The half-wave voltage $V_\pi$ is the voltage at which the electro-optic phase modulator imparts a phase shift of $\pi$ radians. cavityscope extracts it from cavity transmission traces in four stages.

1. Reference trace (RF off)

With the RF drive off, a scope trace of the scanning Fabry–Pérot transmission is acquired. Peak-finding on the smoothed, baseline-subtracted signal locates the cavity resonances (carriers). The free spectral range (FSR) in time, $\Delta t_{\text{FSR}}$, is taken as the median spacing between adjacent peaks.

2. Sideband and carrier integration (RF on)

For each RF power/frequency setting the modulator is driven and a new scope trace is captured. The first-order sidebands appear at time offsets

$$ \delta t = \Delta t_{\text{FSR}} \cdot \frac{f_{\text{RF}}}{f_{\text{FSR}}} $$

from the carrier. Integration windows (configurable in Hz, mapped to time via the FSR) are placed around the carrier and the $\pm 1$ sidebands. The integrated area of each peak is computed with the trapezoidal rule on the smoothed trace after baseline subtraction.

3. Modulation index (beta) from the Bessel ratio

For a pure phase modulator driven at modulation index $\beta$, the electric field acquires sidebands whose amplitudes are Bessel functions of the first kind.

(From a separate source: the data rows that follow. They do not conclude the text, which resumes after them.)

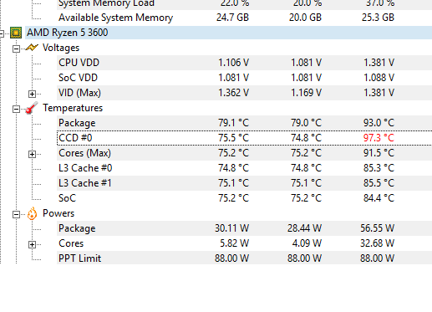Select the SoC VDD row
This screenshot has height=312, width=432.
tap(244, 78)
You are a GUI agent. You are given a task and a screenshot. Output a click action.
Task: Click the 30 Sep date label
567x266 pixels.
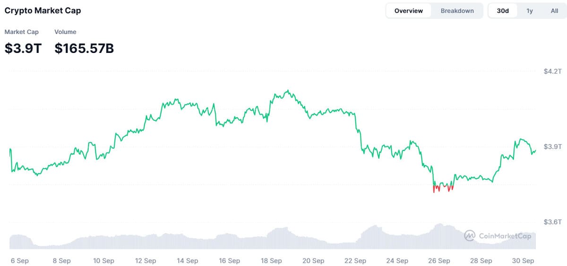[523, 261]
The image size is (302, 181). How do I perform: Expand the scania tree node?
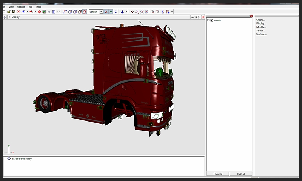tap(208, 20)
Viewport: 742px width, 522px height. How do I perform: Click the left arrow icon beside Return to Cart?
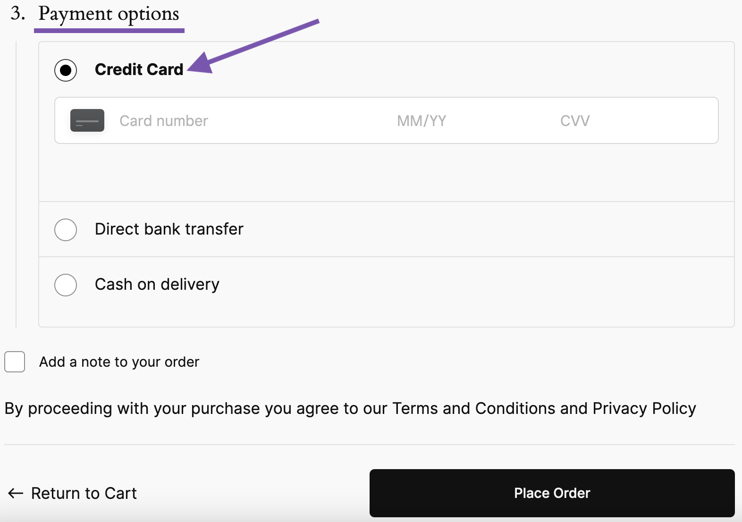(15, 493)
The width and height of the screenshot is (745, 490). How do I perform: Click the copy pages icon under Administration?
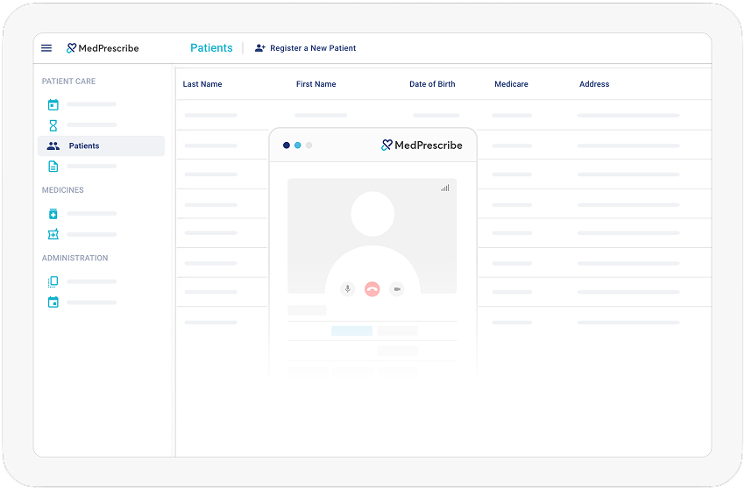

The carrier power scales as $J_0(\beta)^2$ and each first-order sideband as $J_1(\beta)^2$. The measured ratio of sideband area to carrier area therefore satisfies

$$ R = \frac{A_{\text{sideband}}}{A_{\text{carrier}}} = \frac{J_1(\beta)^2}{J_0(\beta)^2} $$

This equation is numerically inverted for $\beta$ on the first monotonic branch $0 < \beta < 2.4048$ (the first zero of $J_0$) using Brent's root-finding method (solve_beta_from_ratio in vpi_fitting.py).

Points are excluded from the subsequent fit when:

• the ratio falls outside [min_ratio_for_beta, max_ratio_for_beta],
• the sideband signal-to-noise ratio is below min_sideband_area_snr, or
• the root-finder returns no finite solution.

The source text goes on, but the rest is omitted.